Propos recueillis par Sophie Bigot-Goldblum

 

 

Ce mois-ci, nous avons rencontré le rabbin Tom Cohen, à qui l’on doit (avec d’autres) le dernier né du paysage éducatif juif en France:  une nouvelle école rabbinique à Paris.    

 

  • Qu’est ce qui vous a amené à vous tourner vers l’éducation?

 

C’est avant tout une série de rencontres lors de ma formation rabbinique. Tout d’abord, celle d’Elliott Dorff – l’un des plus grands halachiste de sa génération, qui enseigna à l’Université du Judaïsme en Californie où j’étudiais. Il m’a transmis sa passion du texte, du talmud et de la pensée rabbinique. Je recommande vivement la lecture de ses livres. J’ai aussi eu la chance de rencontrer Marshall Meyer lors de son séjour en Californie – c’est lui qui m’a poussé au rabbinat. Disons quelques mots sur R. Meyer pour le public francophone qui ne le connaitrait pas encore. 

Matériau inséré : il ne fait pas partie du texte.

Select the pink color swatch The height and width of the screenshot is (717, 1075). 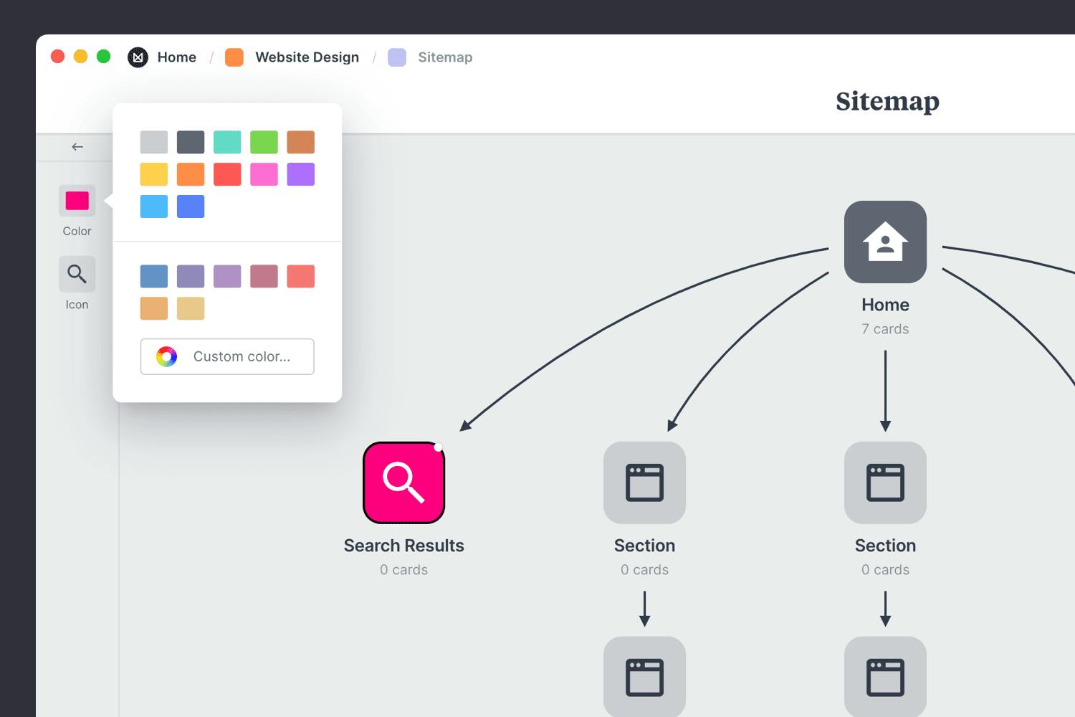(264, 174)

Rabbi Marshall T. Meyer était un rabbin Conservative (Massorti) américain qui fut reconnu comme un militant des droits de l’Homme d’envergure mondiale pour son action  sous la dictature Argentine. Par ailleurs, et petit clin d’œil, Rabbi Meyer fonda lui aussi une école rabinique progressiste en Argentine, le Séminaire rabbinique d’Amérique Latine. 

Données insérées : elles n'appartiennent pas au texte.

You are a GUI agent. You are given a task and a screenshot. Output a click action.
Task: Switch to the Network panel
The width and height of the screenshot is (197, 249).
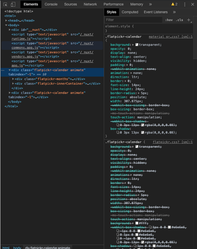(90, 4)
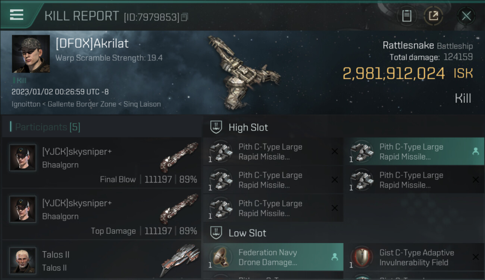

  • Quelle formation avez vous reçue? 

 

J’ai commencé par une double licence entre l’UCLA (Californie)  et l’université du judaïsme avant de partir étudier un an en Israël. De retour aux Etats-Unis  j’ ai fait une licence de littérature hebraique. Puis je suis reparti à Jérusalem pour étudier à l’institut Schechter –du mouvement Conservative- deux ans tout en suivant des cours à l’Université Hebraique. J’ai fini mon cursus rabbinique à JTS à New York, et je suis  en France depuis 1992.

-Racontez nous un peu votre expérience à votre arrivée en France: 

 

J’ai commencé ma carrière rabbinique a Copernic.  A l’époque, les femmes ne comptaient pas dans le minyan, ne lisaient pas dans la Torah. Moi, rabbin massorti et égalitaire, je ne comprenais pas ces juifs libéraux ! J’ai ensuite travaillé à Adath Shalom, où j’ai enseigné le Talmud Torah en anglais, tout en officiant à Lyon tous les quinze jours. Peu à peu, j’ai commencé la communauté dans le nord-ouest de Paris, c’est ainsi que Kehilat Gesher a vu le jour. 

  • Parlez-nous de votre dernier projet :  

 

Depuis plusieurs années, nous recrutons et envoyons des étudiants au Leo Baeck College, le séminaire rabbinique progressiste de Londres. Londres a l’avantage d’être au centre d’un monde progressiste juif dynamique, avec une quarantaine de communautés. Cela permet à nos futurs rabbins de se former directement sur le terrain, en faisant des stages.

 Nous avons commencé par recruter 5, 6 étudiants, en qui nous voyions  de potentiels éducateurs, leaders, du monde juif francais. 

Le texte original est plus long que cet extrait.